Didalam al-Qur’an diterangkan bahwa alam dunia ini akan rusak disebabkan oleh tangan orang-orang yang munafiq. Mereka sungguh seraka dalam mengeksploitasi kekayaan alam, mereka tidak mempedulikan wacana akibatnya.Sekarang sudah banyak kerusakan didarat, dilaut, dan diudara. Akibatnya banyak tragedi yang terjadi sana-sini, mirip banjir, gempa, gunung meletus, angina putting beliung, dan ada lagi yang sungguh mencemaskan yakni issu akan terjadinya pemanasan global.
Sekarang hutan banyak yang rusak karena banyaknya penebang liar dan tidak adanya lagi penghijauan kembali. Dalam hal ini Rasulullah saw. sungguh tidak menyukai, malahan Rasulullah saw. melarang dengan haditsnya yang diriwayatkan oleh beberapa sahabatnya. Untuk itu didalam pembahasan yang sedikit ini saya akan menjajal menerangkan apa yang sudah disampaikan oleh hadits Rasulullah saw.

B.  Pembahasan Hadits Rasulullah saw. wacana Lingkungan
Adapun mengenai hadits Rasulullah saw.tentang peduli lingkungan ini banyak sekali, salah satu diantaranya selaku berikut :

1.     Larangan Menelantarkan Lahan
حَدِيْثُ جَابِرِ ابْنِ عَبْدِ اللهِ رضى الله عنهما, قَالَ : كَانَتْ لِرِجَالٍ مِنَّا فُضُوْلُ اَرَضِيْنَ, فَقَالُوْا نُؤَاجِرُهَا بِالثُّلُثِ وَالرُّبُعِ وَالنِّصْفِ, فَقَالَ النَّبِىُّ ص.م. : مَنْ كَانَتْ لَهُ اَرْضٌ فَلْيَزْرَعْهَا اَوْلِيَمْنَحْهَا اَخَاهُ فَإِنْ أَبَى فَلْيُمْسِكْ أَرْضَهُ.
Hadist Jabir bin Abdullah r.a. dia berkata : Ada beberapa orang dari kami memiliki tabungan tanah. Lalu mereka berkata: Kami akan sewakan tanah itu (untuk mengelolahnya) dengan sepertiga hasilnya, seperempat dan seperdua.
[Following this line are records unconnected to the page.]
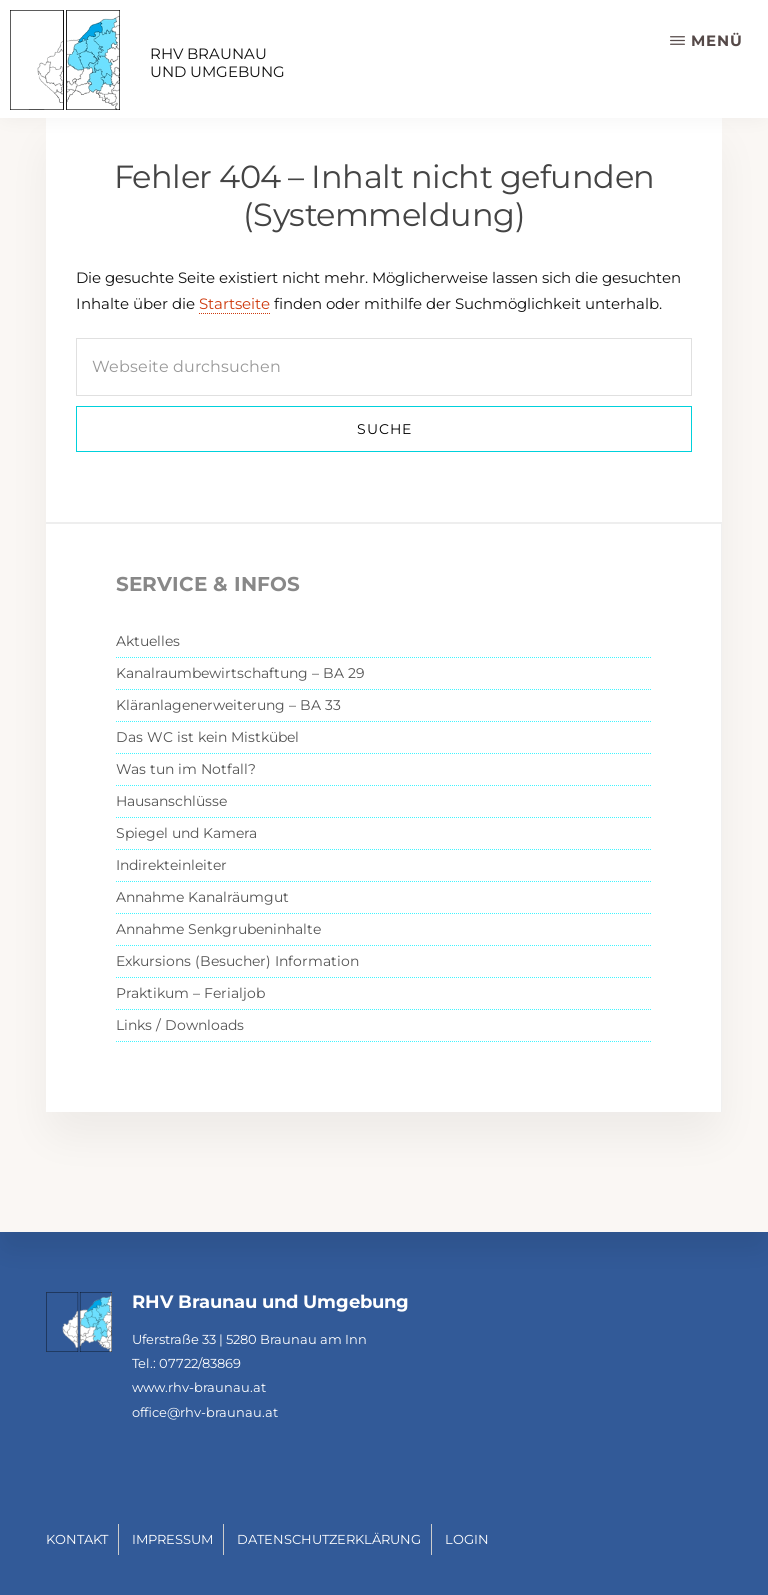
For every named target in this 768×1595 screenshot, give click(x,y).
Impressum (172, 1539)
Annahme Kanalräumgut (202, 897)
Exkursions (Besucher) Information (237, 961)
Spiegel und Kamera (186, 833)
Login (467, 1539)
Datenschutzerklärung (329, 1539)
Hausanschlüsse (171, 801)
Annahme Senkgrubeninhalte (218, 929)
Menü (717, 40)
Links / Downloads (180, 1025)
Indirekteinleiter (171, 865)
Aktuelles (148, 641)
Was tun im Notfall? (186, 769)
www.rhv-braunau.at (199, 1387)
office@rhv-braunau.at (205, 1412)
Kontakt (77, 1539)
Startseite (234, 303)
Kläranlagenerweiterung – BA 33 (228, 705)
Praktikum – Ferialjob (190, 993)
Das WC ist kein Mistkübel (207, 737)
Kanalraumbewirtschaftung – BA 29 (240, 673)
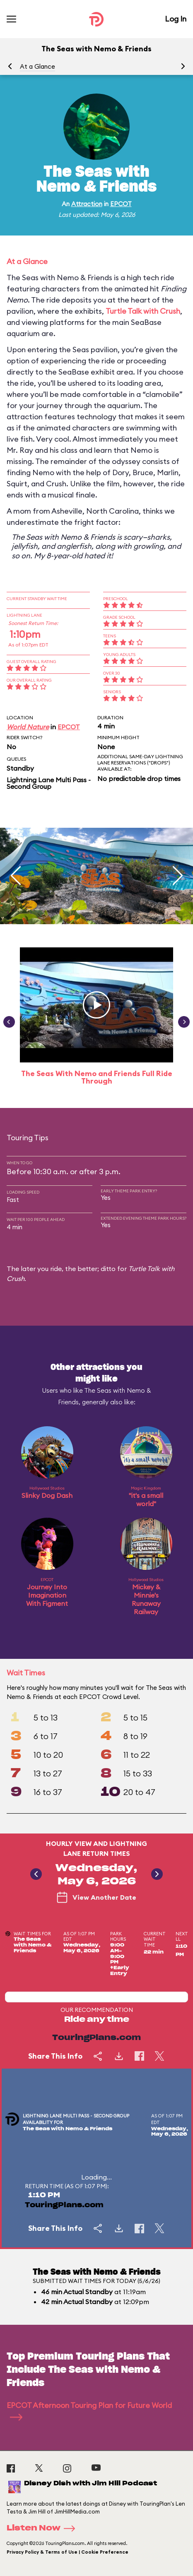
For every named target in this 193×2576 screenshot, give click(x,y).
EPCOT (121, 204)
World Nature (28, 727)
Rosulullah S.a.w. bersabda: Barangsiapa ada memiliki tanah, maka hendaklah ia tanami atau serahkan terhadap saudaranya (untuk dimanfaatkan), maka kalau ia enggan, hendaklah ia memperhatikan sendiri memelihara tanah itu. “ (HR. Imam Bukhori dalam kitab Al-Hibbah)
Selain dari hadits diatas, ada juga bersumber dari Abu Hurairah r.a. dengan lafazd selaku berikut :
حَدِيْثُ أَبِى هُرَيْرَةَ رضى الله عنه قال: قال رسول الله عليه وسلم : مَنْ كَانَتْ لَهُ اَرْضٌ فَلْيَزْرَعْهَا اَوْلِيَمْنَحْهَا اَخَاهُ فَإِنْ أَبَى فَلْيُمْسِكْ أَرْضَهُ.(اخرجه البخارى فى كتاب المزاعة)
Artinya: Hadis Abu Hurairah r.a dimanan ia berkata : “Rasullah saw. Bersabda : ”Barangsiapa yang memilliki tanah, maka maka hendaknya ia menanaminya atau memberikannya terhadap saudaaranya, kemudian apabila ia enggan, maka hendaknya ia memelihara tanahnya itu.”
Antara kedua tersebut terdapat persamaan, yakni masing-masing ditakhrijkan oleh Imam Bukhori.Sedangkan perbedaannya yakni sumber hadits tersebut dari Jabir yang ditaruh dalam kitab Al-Hibbah yang satunya bersumber dari Abu Hurairah dan ditaruh dalam kitab Al-Muzara’ah.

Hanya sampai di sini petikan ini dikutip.